If they don’t want to listen or change or go to therapy then they are toxic people and it sounds like you are all feeding into the drama.
Post # 24
I am glad you are feeling better and that you seem strong and forward- looking now . That is brave and admirable and I wish you the very very best.
Just one thing though, when you say you are now going to focus on yourself and that in the past you always put others first – be careful that just doesn’t mean you are even more expecting everyone to care as much about your wedding as you ( I lost a dog over a year ago and am not over it, so I find your attitude over your mum’s dog the opposite of putting someone else first)
But be that as it may , I wish you happiness and luck .
Post # 25
ridgebacklover : I think you sister has Narcissistic Personality Disorder, google it. Sounds very much like it. Your mom… idk mabe too, or maybe she just isnt herself after the dogs…. NPD can be very pronounced or very subtle.. there are diffetent types and stages. I am currently going though some major issues with my mom, just tired with putting up with her critsism, control amd manipulation…I was googling some coping strategies or how to stand up to her bs without her blowing up at me every time I try to do it .. came accross NPD…. a lot of it hit close to home.
Post # 26
The tough thing is that your family members aren’t going to change. I spent years working on the relationship with my sister. I always thought it was getting better… until it wasn’t. I don’t blame you for your thinking, as you are probably still young, but after years of trying I can tell you that it is very, very rare that people change.
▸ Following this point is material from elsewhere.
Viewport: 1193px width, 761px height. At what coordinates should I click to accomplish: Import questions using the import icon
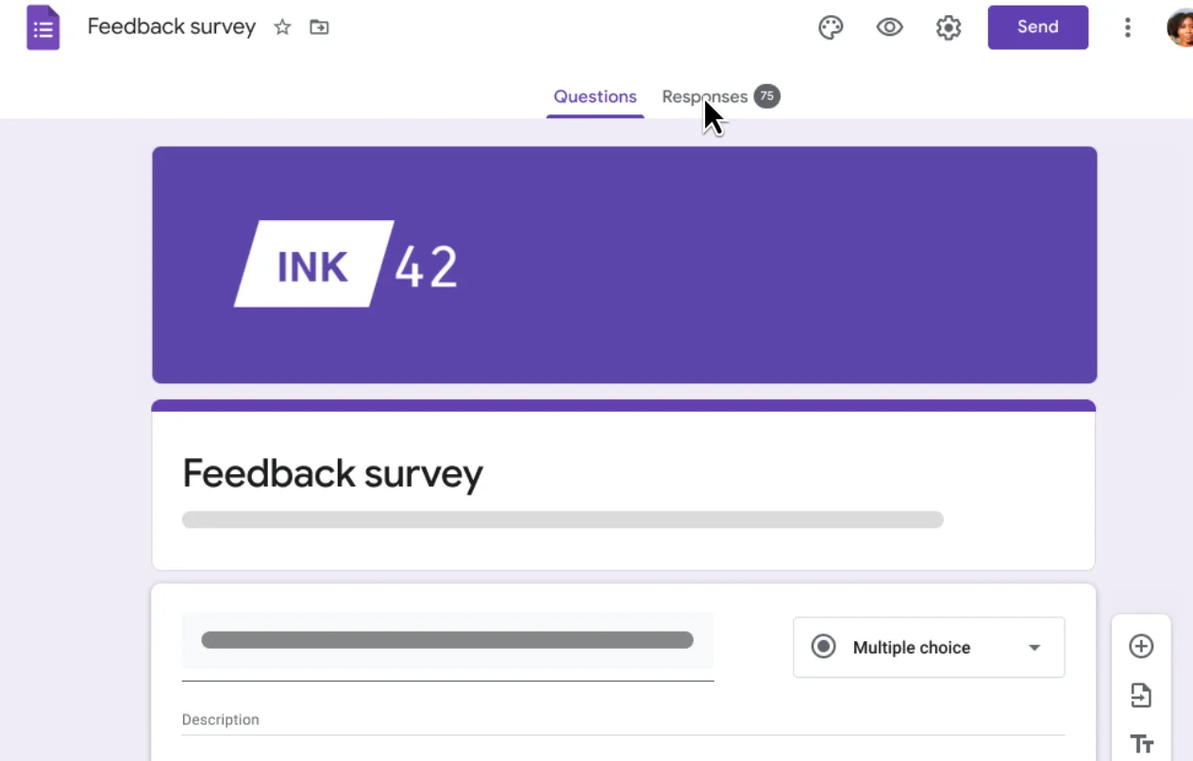point(1141,695)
You will probably try again with your sister, even if it is a decade from now. And things will fail again because she will probably be the same person then that she is now. I would never tell you to cut your mum or your sister out of your life because no stranger can make that call. My solution has been distance. I see my sister once a year for a few hours at Christmas. We smile and pretend and that’s that. There is nothing she could do at this point to make me trust her, and I am sure she feels something equally bad (though I cannot figure out what since I have always just been her kid sister looking for acceptance). Anyway a person looks at it, though, there is no functional relationship between us, and I will never reach out for one again. At some point it stops hurting; it just is what it is.